O filme “Corisco, Diabo Louro” foi o que lhe rendeu algum dinheiro, além de uma estada de três meses em São Paulo. Mesmo assim, prometeram uma avant-première em seu favor, que nunca houve.
Dadá se queixa da moça que se apresentou em um programa de televisão, respondendo sobre o cangaço e que vem explorando o seu nome constantemente. Chega em muitas cidades para lançar seu livro e fazer conferências, prometendo a presença de Dadá. Depois, inventa uma desculpa qualquer.

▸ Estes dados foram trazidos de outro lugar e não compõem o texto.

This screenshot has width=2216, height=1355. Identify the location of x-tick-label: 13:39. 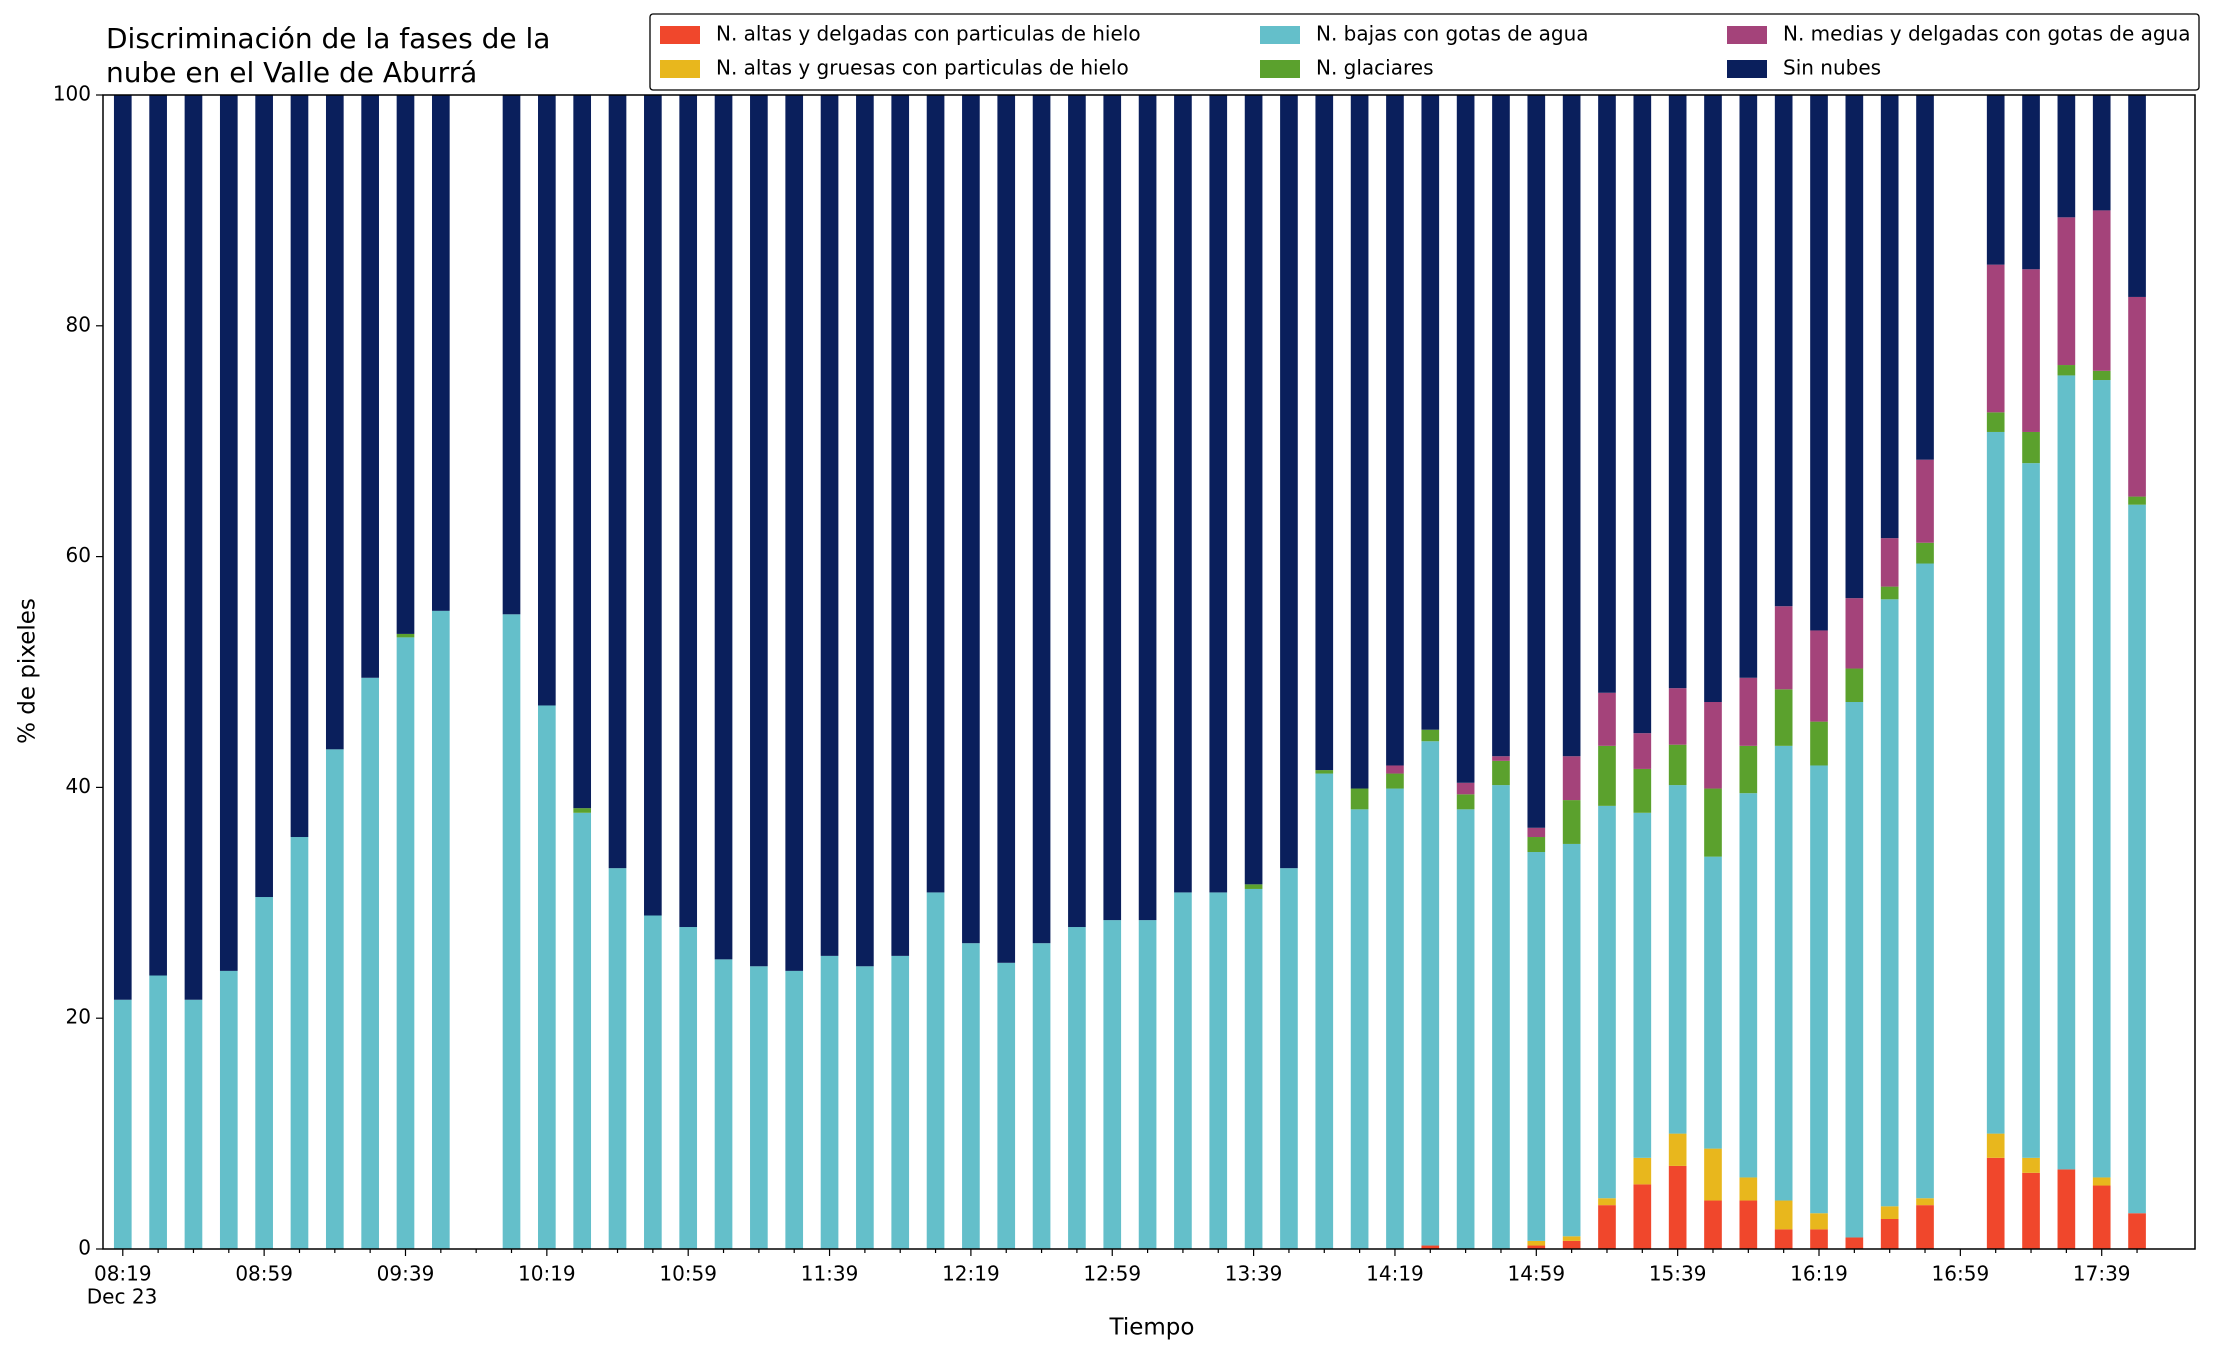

Dadá se aborrece na hora. Depois esquece tudo, envolvida pelos 16 netos que sustenta. Agora tem uma grande esperança. Está fazendo artesanato. Belas bolsas enfeitadas como as dos cangaceiros, bordadas com linhas coloridas. Pretende vender, e com o dinheiro, se tudo der certo, comprar uma casinha longe da Rua dos Perdões, onde o ruído dos automóveis e caminhões lhe tiraram o direito à paz que não encontrou desde que veio para Salvador, em 1940. Porque os soldados achavam que todos os que morreram com balas de arma curta foram baleados pela mulher de Corisco.
Até mesmo para ela, tudo mais parece uma fábula desde que aquele homem magro de bigode e cabelo amarelo a montou na garupa do seu burro e andou doze anos pela caatinga. Somente os 33 anos que a separam daquela vida deixa o cangaço distante. Tão distante como aquele homem de pouca conversa, boca pequena, que gostava de rezar, e que quando entrou no cangaço o cabra Jararaca disse: “Deixa que eu tomo conta deste. O apelido dele é Corisco.”